= Directions =
Below are records to be output exactly, every one of them.

= Provided data =
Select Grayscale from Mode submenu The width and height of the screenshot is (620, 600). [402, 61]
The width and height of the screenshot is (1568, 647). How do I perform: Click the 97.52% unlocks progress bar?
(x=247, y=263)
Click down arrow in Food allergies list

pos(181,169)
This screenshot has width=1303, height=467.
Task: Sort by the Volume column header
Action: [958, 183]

= Result of this exercise =
Select Grayscale from Mode submenu The width and height of the screenshot is (620, 600). [402, 61]
The width and height of the screenshot is (1568, 647). How do I perform: Click the 97.52% unlocks progress bar?
(x=247, y=263)
Click down arrow in Food allergies list

pos(181,169)
This screenshot has width=1303, height=467.
Task: Sort by the Volume column header
Action: [958, 183]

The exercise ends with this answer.